カビが育つ三条件は「高温(25℃前後)・高湿度(60%以上)・有機物(汗・皮脂・糊)」です。タンスや衣装箱に入れたままにすると空気が澱み、湿度が局所的に高まります。

  • 汗・皮脂が残ったまましまう: 無色透明の汗も時間が経つと栄養源になる
  • 梅雨〜夏の密閉保管: 外気の湿度が高い時期に引き出しを開けないと湿気が蓄積
  • 複数枚を重ねすぎる: 重なった面は空気が通わず湿度が上がりやすい

タンス・衣装箱の湿気対策

桐ダンスを使っている場合

桐は調湿作用を持ちますが、それだけに頼るのは禁物です。梅雨時期は月に1〜2回引き出しを全開にして30分ほど風を通してください。

衣装箱・プラスチックケースの場合

密閉度が高い分、内部の湿度が上がりやすいです。

対策目安
シリカゲル(乾燥剤)を入れる1箱につき1〜2個、3〜4か月ごとに交換
たとう紙で包む1〜2年で新しいものに取り替え
年2〜3回の虫干し・空気入れ替え梅雨明け・9〜10月・1〜2月が目安

保管場所は、床から30cm以上の高さが理想です。
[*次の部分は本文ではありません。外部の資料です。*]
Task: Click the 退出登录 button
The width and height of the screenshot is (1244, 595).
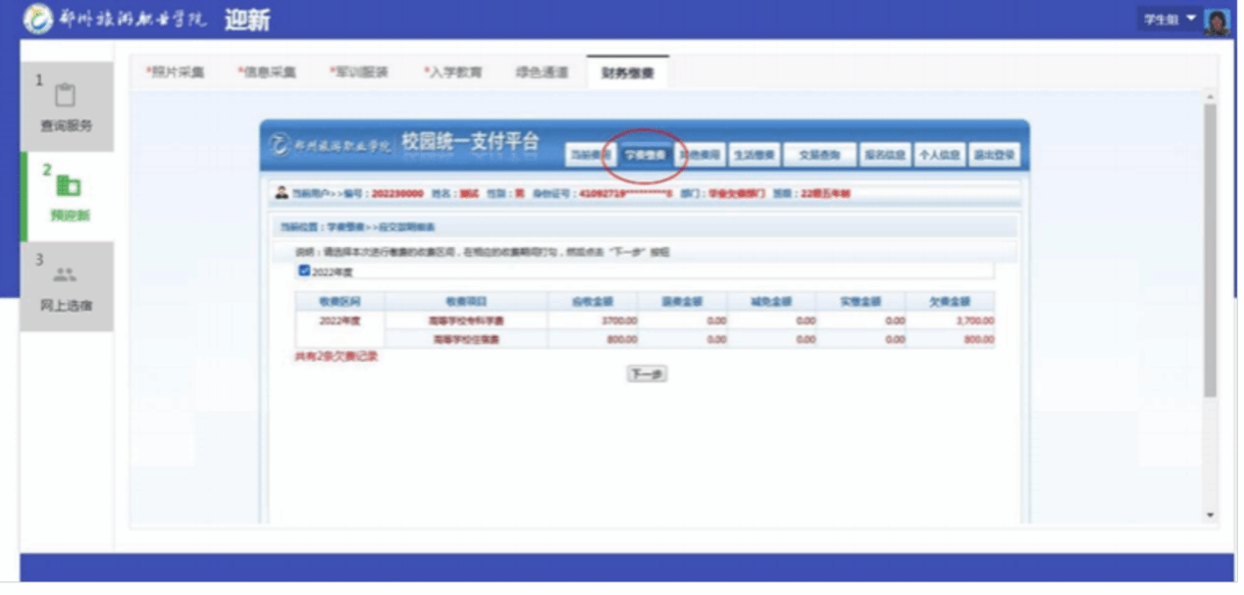Action: click(994, 155)
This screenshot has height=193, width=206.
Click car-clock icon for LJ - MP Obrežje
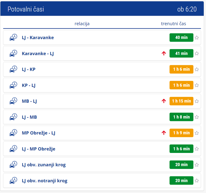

床に近いほど湿気が高く、カビや虫のリスクが上がります。

防カビグッズの選び方と使い方

市販の防カビ・防虫グッズは種類が多く、組み合わせを間違えると変色の原因になります。

乾燥剤(シリカゲル)

湿気そのものを吸収するためカビ予防の基本。着物専用またはシリカゲル単体のものを選びます。塩化カルシウム系は液体になったときに着物を汚す恐れがあるため避けてください。

防虫剤(パラジクロロベンゼン・ナフタリン系)

揮発成分が繊維の色を変えることがあります。一種類だけ使い、着物と直接触れないよう紙で包んで引き出しの隅に置きましょう。種類が異なる防虫剤を混在させると化学反応でシミの原因になります。

防カビシート・防虫防カビ兼用シート

たとう紙の代わりに使うシートタイプです。薬剤の含有量を確認し、長期間使用したものは廃棄・交換を。成分が揮発しきったシートは効果がありません。

カビを発見したときの応急処置と専門クリーニング

カビを見つけた場合、絶対にこすらないことが鉄則です。こすると胞子が広がり、繊維の奥に入り込みます。

応急処置の手順

  1. 着物を広げ、カビが生えた箇所を確認する
  2. やわらかい刷毛や乾いた布で軽く払う程度にとどめる
  3. 日陰で2〜3時間の陰干しを行い、湿気を飛ばす
  4. なるべく早く専門のクリーニング(丸洗い+カビ取り処置)に相談する

クリーニングに出す目安

状態対応
白い粉状のカビが少量陰干し後、早めにクリーニングへ
黒ずみ・茶色のシミになっている専門のしみ抜き(カビ処置)が必要
異臭が残る丸洗いのみでは落ちないことが多い。要相談

カビ取り処置の費用は取得時点の情報では1万〜3万円程度のケースが多いですが、状態・素材・業者によって大きく異なります。複数の業者に見積もりを取ることをおすすめします。

保管環境チェックリスト

梅雨入り前と梅雨明けに点検しておくとカビ・虫害を未然に防げます。

  • たとう紙が黄ばんでいないか(湿気を吸っている証拠)
  • 乾燥剤が吸湿限界を超えていないか
  • タンス・衣装箱の引き出しを開けて風を通したか
  • 着物表面に白い粉・点・変色がないか
  • 防虫剤が同種一種類だけか(混在していないか)

注意

  • 本記事の費用・商品情報は執筆時点(2026年6月)の調査に基づくものです。実際の価格・商品仕様は変更になる場合があります。購入・クリーニング依頼の際は各業者・メーカーに直接ご確認ください。
  • カビが生えた着物は、自己判断での薬剤処置(漂白剤など)は生地を傷める恐れがあります。専門のクリーニング店へご相談ください。
  • 古い着物や正絹(シルク)素材は特にデリケートです。水分・薬剤には十分ご注意ください。